Stored items:
.....
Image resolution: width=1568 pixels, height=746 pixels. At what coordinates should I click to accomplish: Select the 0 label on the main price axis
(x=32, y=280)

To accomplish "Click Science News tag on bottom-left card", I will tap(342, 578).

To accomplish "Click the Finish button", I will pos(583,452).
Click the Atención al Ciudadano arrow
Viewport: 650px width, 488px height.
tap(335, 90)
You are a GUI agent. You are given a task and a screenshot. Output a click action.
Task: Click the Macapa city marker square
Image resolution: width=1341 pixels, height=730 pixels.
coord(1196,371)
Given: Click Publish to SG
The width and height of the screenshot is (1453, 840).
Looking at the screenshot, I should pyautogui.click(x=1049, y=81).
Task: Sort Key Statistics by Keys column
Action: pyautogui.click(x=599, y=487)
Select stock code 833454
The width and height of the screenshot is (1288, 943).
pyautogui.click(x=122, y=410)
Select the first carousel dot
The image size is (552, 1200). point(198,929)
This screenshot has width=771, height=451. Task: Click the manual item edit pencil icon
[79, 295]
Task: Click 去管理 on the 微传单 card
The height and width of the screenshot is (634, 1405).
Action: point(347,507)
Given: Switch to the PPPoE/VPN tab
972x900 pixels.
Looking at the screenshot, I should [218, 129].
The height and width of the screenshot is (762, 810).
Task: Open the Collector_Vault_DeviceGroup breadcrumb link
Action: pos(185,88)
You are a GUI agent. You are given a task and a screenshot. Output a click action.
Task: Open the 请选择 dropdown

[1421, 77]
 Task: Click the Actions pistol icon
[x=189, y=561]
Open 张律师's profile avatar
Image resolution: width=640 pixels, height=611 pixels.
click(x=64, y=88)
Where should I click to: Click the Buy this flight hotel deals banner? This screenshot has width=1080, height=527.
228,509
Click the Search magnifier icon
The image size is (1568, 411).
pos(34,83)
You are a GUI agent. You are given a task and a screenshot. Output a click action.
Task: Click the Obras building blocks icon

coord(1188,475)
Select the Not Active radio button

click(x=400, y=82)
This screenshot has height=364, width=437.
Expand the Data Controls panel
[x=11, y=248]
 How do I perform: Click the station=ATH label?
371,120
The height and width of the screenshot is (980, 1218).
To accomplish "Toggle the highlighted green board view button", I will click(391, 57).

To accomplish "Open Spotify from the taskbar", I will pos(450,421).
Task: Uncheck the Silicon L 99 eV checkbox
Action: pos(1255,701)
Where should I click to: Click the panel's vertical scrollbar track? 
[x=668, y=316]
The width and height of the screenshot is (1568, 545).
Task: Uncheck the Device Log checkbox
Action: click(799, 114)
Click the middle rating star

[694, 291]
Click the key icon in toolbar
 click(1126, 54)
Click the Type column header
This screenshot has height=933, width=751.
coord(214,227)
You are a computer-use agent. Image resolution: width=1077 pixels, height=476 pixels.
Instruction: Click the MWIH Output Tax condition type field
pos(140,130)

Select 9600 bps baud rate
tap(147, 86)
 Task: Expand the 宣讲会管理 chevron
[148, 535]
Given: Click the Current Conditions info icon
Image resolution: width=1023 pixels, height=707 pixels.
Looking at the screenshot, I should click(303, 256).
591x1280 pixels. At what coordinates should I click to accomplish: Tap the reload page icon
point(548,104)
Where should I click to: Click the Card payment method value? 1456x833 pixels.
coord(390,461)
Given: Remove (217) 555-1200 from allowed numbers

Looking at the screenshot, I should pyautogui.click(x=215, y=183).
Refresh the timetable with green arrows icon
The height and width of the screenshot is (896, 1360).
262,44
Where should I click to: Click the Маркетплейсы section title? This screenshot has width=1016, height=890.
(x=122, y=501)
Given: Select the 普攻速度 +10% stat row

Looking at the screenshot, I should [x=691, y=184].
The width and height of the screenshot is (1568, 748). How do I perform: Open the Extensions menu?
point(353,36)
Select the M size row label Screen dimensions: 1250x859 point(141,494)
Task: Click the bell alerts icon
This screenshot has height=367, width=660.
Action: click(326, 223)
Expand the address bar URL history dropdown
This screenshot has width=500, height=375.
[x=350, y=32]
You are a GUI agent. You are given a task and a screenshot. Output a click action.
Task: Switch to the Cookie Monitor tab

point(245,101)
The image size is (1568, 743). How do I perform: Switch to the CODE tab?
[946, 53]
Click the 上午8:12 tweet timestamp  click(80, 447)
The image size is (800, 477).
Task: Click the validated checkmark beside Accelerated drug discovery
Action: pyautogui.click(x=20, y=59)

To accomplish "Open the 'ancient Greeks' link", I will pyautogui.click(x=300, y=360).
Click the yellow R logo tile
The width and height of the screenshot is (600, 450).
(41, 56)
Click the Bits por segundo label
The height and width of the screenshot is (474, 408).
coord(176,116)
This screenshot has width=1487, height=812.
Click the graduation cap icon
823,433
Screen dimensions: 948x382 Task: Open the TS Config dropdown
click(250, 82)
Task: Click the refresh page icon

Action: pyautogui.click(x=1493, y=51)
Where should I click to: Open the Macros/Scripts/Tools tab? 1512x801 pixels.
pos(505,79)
.....
» **What is needed**: Please retype, with no changes, the lines that run from the first line of the entries to the line with "Given: Switch to the PPPoE/VPN tab", both ends included.

» **Reply**:
Image resolution: width=1568 pixels, height=746 pixels. At what coordinates should I click to accomplish: Select the 0 label on the main price axis
(x=32, y=280)

To accomplish "Click Science News tag on bottom-left card", I will tap(342, 578).

To accomplish "Click the Finish button", I will pos(583,452).
Click the Atención al Ciudadano arrow
Viewport: 650px width, 488px height.
tap(335, 90)
You are a GUI agent. You are given a task and a screenshot. Output a click action.
Task: Click the Macapa city marker square
Image resolution: width=1341 pixels, height=730 pixels.
coord(1196,371)
Given: Click Publish to SG
The width and height of the screenshot is (1453, 840).
Looking at the screenshot, I should pyautogui.click(x=1049, y=81).
Task: Sort Key Statistics by Keys column
Action: pyautogui.click(x=599, y=487)
Select stock code 833454
The width and height of the screenshot is (1288, 943).
pyautogui.click(x=122, y=410)
Select the first carousel dot
The image size is (552, 1200). point(198,929)
This screenshot has width=771, height=451. Task: Click the manual item edit pencil icon
[79, 295]
Task: Click 去管理 on the 微传单 card
The height and width of the screenshot is (634, 1405).
Action: point(347,507)
Given: Switch to the PPPoE/VPN tab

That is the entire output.